> [Your task]: Below are records; state how many of their lines hold the word "agent", and give only the figure.

> [The records]:
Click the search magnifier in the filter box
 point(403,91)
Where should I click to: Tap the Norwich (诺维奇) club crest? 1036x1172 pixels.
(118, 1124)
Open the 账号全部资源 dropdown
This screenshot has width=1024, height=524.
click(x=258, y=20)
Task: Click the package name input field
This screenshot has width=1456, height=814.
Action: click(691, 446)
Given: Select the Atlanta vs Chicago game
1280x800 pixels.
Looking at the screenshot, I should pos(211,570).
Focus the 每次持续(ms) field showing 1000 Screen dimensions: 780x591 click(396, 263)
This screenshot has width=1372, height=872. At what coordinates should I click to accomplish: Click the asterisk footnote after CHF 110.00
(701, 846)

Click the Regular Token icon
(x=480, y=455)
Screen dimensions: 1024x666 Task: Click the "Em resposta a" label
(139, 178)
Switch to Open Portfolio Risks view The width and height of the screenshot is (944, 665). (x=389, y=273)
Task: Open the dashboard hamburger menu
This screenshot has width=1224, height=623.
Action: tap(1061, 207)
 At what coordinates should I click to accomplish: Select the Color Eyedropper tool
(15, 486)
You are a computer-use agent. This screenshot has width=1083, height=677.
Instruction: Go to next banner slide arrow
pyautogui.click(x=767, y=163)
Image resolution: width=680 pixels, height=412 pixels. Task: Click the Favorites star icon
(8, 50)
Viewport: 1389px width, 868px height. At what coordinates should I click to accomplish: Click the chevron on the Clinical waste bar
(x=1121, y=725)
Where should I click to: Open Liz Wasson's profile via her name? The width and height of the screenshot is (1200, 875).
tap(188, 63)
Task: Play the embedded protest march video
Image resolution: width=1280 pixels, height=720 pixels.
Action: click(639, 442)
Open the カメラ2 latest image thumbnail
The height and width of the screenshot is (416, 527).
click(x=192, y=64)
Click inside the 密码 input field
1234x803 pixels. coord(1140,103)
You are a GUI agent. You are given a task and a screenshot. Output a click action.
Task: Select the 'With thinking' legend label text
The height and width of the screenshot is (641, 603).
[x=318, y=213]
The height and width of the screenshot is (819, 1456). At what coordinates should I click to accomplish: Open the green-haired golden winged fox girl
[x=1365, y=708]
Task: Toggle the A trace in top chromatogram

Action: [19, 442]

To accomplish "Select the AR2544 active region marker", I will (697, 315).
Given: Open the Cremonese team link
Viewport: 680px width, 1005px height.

> [Exercise response]: 2